Excerpt provided ::
=====

Nebula Awards Showcase 57
- Cover of first edition
- Editor: Stephen Kotowych
- Cover artist: Lauren Raye Snow
- Language: English
- Series: Nebula Awards Showcase
- Genre: Science fiction and fantasy
- Publisher: SFWA, Inc.
- Publication date: 2025
- Publication place: United States
- Media type: Print (paperback), ebook
- Pages: 389
- ISBN: 978-1-958243-02-2
- Preceded by: Nebula Awards Showcase 56
- Followed by: Nebula Awards Showcase 58

= Nebula Awards Showcase 57 =

2025 anthology edited by Stephen Kotowych

Nebula Awards Showcase 57: The Year's Best Science Fiction and Fantasy is an anthology of science fiction and fantasy short works edited by Stephen Kotowych. It was first published in paperback and ebook by Science Fiction and Fantasy Writers of America, Inc. on March 25, 2025.

=====

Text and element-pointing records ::

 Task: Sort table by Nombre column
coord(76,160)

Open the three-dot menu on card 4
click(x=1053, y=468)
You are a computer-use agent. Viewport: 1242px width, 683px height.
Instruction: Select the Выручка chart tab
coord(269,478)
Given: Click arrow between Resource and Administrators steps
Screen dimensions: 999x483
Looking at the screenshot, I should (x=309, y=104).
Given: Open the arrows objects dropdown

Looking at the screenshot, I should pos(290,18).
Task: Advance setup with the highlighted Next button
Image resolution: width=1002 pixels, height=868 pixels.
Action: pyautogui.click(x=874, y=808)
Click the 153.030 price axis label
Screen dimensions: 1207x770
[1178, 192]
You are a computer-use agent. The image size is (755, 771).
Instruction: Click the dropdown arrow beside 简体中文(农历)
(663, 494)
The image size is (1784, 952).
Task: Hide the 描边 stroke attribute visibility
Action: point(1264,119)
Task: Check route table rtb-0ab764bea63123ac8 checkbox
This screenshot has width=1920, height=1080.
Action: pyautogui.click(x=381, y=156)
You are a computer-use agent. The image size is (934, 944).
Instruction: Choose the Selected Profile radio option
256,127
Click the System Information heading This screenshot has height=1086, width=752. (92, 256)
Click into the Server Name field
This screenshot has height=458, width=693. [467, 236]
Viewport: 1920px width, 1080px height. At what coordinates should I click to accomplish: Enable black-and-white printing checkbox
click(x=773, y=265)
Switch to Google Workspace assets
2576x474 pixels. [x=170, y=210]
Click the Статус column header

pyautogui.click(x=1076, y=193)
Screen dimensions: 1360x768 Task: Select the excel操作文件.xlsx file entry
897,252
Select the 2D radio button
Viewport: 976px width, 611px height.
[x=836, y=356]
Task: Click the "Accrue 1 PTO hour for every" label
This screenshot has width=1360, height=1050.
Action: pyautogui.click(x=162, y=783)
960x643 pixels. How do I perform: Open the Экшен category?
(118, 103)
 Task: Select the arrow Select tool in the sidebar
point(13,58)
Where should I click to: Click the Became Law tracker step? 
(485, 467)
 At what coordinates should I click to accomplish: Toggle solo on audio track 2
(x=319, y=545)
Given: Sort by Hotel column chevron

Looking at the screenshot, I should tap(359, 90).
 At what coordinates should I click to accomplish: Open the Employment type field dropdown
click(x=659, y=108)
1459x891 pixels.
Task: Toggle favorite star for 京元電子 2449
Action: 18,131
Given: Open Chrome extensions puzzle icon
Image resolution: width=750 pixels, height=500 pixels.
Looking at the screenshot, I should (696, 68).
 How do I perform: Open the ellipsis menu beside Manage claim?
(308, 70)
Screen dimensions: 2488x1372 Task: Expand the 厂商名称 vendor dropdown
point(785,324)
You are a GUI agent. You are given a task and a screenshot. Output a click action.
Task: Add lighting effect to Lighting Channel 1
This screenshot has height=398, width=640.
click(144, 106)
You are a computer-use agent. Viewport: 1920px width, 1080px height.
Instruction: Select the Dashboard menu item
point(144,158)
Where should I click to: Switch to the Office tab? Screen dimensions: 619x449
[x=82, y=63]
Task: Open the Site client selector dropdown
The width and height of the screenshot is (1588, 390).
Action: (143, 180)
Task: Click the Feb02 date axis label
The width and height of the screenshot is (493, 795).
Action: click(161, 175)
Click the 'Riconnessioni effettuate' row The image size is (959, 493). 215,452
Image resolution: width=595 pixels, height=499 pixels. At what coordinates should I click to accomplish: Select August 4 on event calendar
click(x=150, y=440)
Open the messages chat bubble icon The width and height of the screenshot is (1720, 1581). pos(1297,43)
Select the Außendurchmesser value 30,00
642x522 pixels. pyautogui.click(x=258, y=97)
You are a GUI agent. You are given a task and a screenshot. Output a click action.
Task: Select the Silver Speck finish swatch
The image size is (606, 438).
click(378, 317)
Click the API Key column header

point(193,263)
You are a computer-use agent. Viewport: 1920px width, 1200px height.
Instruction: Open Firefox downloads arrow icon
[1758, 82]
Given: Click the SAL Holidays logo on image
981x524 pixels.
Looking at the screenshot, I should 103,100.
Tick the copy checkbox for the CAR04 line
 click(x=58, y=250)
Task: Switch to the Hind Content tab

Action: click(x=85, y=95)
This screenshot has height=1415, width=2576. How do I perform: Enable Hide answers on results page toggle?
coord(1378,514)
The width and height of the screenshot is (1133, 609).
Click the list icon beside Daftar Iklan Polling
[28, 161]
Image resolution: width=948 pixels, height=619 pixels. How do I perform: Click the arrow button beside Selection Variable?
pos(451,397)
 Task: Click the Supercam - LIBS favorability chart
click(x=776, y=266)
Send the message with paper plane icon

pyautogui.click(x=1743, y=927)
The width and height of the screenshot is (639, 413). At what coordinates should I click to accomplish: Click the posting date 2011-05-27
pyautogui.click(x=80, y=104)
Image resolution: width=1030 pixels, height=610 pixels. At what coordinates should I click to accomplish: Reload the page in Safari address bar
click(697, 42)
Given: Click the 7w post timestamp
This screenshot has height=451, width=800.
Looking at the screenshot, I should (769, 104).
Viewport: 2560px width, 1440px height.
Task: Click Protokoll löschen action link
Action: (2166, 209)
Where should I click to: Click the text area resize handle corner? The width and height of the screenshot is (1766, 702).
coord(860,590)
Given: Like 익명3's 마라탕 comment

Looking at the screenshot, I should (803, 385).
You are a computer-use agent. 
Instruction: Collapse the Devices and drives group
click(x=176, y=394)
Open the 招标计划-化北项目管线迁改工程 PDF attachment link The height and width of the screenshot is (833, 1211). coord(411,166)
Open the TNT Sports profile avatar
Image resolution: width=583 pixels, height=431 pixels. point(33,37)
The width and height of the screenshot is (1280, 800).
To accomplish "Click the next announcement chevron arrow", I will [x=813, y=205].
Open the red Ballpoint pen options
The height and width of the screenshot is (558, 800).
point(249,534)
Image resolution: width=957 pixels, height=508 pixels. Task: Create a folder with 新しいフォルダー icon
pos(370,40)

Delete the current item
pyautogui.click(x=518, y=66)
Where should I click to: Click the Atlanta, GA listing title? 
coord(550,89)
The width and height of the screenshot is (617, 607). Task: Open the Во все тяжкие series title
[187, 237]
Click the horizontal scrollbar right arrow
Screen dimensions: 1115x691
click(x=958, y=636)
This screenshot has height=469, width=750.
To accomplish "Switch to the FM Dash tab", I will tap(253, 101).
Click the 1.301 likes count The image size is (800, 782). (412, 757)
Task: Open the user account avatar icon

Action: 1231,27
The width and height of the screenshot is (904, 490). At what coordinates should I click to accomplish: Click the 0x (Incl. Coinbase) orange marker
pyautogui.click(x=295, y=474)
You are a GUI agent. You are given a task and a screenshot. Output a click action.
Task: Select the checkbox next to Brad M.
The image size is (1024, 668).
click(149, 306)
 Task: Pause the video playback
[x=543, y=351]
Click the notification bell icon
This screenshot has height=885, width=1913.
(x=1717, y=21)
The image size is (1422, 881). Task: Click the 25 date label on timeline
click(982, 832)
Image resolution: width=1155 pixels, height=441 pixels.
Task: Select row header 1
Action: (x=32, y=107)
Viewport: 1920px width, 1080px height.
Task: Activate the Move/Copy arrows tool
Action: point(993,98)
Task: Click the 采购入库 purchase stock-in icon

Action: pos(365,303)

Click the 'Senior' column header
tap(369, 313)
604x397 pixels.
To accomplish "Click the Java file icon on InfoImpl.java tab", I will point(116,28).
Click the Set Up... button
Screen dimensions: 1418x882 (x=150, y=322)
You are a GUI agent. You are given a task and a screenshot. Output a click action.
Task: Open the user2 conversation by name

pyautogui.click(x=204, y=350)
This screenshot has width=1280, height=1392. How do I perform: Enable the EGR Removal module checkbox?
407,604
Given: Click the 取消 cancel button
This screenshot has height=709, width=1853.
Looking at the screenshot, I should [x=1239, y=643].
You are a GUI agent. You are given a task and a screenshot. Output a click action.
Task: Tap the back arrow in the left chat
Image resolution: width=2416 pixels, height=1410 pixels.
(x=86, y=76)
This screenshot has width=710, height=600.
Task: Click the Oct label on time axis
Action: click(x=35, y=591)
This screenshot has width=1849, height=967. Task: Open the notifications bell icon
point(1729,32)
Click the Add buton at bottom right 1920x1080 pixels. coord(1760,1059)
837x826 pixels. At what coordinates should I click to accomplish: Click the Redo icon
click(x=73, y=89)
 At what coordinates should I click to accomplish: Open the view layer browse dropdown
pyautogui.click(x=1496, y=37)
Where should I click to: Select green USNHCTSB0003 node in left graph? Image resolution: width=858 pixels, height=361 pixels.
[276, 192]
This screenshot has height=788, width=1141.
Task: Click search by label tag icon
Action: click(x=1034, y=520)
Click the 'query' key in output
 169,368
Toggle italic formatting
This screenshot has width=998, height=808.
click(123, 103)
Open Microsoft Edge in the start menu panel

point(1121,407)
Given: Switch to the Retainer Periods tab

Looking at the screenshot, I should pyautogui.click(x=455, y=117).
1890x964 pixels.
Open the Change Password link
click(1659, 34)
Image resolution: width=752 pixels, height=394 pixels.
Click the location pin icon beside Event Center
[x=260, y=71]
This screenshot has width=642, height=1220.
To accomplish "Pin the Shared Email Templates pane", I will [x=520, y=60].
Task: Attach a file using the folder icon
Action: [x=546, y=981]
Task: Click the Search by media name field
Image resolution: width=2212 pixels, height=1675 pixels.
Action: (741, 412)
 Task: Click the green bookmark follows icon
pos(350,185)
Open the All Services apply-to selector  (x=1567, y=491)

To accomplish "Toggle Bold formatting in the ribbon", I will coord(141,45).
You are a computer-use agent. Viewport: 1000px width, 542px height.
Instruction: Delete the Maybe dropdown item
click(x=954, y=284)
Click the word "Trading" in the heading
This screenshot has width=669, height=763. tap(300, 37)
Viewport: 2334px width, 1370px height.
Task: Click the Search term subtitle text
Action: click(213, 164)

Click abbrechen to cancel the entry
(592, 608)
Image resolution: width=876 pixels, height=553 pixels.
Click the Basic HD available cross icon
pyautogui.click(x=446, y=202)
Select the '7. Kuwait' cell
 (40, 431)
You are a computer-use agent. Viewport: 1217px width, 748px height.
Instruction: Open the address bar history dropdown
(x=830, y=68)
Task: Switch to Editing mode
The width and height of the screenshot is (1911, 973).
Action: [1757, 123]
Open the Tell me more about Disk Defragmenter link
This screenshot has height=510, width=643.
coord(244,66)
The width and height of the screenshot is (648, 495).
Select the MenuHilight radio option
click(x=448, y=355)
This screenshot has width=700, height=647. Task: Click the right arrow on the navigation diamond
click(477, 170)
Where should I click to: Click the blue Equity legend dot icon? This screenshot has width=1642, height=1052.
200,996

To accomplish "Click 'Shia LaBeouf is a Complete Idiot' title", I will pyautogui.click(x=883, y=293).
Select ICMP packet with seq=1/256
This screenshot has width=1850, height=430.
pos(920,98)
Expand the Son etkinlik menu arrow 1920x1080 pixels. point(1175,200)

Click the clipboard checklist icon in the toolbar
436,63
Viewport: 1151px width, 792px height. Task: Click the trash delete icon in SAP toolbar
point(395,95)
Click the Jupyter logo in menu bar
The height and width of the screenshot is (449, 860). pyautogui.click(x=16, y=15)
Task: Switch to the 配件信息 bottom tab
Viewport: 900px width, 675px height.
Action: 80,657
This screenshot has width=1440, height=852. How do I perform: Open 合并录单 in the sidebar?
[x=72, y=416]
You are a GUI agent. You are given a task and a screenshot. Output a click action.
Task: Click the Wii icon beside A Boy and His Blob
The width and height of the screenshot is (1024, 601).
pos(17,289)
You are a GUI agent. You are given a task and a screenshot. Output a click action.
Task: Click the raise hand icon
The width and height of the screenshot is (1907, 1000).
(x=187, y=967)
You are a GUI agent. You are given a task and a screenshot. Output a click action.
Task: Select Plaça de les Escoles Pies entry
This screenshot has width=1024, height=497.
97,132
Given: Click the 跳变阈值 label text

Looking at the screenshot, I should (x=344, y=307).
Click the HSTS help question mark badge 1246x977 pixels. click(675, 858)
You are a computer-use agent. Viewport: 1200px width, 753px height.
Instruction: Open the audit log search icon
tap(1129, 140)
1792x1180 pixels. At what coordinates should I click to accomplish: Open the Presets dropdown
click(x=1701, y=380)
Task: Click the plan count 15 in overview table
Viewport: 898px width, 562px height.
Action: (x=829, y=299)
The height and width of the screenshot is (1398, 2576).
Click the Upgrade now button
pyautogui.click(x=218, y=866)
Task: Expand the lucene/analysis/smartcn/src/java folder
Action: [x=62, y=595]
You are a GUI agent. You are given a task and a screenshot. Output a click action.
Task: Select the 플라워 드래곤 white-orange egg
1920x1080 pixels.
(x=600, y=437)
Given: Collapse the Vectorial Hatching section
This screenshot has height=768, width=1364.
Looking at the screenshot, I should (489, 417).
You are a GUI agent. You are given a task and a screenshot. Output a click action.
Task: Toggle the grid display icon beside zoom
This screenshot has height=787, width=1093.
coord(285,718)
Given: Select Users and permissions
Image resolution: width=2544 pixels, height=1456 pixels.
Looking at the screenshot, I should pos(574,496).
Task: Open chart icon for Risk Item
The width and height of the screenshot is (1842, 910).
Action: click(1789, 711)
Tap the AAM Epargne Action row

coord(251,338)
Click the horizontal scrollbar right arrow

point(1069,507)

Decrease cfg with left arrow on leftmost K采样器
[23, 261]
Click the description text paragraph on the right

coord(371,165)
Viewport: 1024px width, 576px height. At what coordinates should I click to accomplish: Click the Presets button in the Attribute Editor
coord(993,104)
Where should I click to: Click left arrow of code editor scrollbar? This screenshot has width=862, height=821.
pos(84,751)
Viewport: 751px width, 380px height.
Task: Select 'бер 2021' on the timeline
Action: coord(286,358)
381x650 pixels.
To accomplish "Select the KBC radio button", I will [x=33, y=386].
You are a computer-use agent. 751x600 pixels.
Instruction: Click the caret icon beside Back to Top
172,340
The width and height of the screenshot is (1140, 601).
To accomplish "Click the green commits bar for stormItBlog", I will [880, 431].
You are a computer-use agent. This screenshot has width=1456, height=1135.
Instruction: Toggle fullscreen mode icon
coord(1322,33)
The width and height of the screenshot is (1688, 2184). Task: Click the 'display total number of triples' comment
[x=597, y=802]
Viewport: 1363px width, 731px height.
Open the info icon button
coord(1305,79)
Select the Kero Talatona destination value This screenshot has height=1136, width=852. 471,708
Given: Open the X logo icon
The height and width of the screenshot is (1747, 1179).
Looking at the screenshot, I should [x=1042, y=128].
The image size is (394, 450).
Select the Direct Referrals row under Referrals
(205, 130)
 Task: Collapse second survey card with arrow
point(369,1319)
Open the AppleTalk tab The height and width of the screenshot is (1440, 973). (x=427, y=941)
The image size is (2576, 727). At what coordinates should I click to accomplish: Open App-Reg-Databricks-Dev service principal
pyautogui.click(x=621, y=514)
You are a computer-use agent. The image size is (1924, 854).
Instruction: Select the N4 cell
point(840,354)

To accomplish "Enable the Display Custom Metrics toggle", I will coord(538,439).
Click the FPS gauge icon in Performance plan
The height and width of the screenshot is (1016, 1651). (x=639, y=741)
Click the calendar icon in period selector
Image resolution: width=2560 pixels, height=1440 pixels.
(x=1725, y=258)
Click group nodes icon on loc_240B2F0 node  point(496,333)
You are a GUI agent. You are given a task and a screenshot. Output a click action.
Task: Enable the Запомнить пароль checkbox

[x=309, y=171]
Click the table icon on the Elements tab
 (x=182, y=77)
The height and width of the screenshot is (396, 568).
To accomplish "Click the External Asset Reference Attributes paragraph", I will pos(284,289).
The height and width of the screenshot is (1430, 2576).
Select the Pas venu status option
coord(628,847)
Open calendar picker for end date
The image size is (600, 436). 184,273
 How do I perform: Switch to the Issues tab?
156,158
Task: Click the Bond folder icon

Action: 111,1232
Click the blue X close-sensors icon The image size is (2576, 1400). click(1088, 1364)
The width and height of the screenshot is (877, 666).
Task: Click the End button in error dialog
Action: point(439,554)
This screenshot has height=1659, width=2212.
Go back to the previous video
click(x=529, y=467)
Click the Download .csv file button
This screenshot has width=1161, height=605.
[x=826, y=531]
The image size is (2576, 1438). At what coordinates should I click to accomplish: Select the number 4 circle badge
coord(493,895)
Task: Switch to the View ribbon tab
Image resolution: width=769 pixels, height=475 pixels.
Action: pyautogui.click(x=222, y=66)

=====

Actions to take ::
a - From the anthology entry, explain in one to three sentences what kind of book Nebula Awards Showcase 57 is and how it was first released.
b - Switch every "Given" to "Request" in the records, covering the stretch from the start of the records through the line containing "Looking at the screenshot, I should pos(290,18).". Reproduce only that stretch, with nothing else changed.
The anthology text and the records come from separate, unrelated sources.

Solved problems ::
a - It is an anthology of science fiction and fantasy short works, subtitled The Year's Best Science Fiction and Fantasy and edited by Stephen Kotowych. Science Fiction and Fantasy Writers of America, Inc. first published it in paperback and ebook on March 25, 2025.

b -
 Task: Sort table by Nombre column
coord(76,160)

Open the three-dot menu on card 4
click(x=1053, y=468)
You are a computer-use agent. Viewport: 1242px width, 683px height.
Instruction: Select the Выручка chart tab
coord(269,478)
Request: Click arrow between Resource and Administrators steps
Screen dimensions: 999x483
Looking at the screenshot, I should (x=309, y=104).
Request: Open the arrows objects dropdown

Looking at the screenshot, I should pos(290,18).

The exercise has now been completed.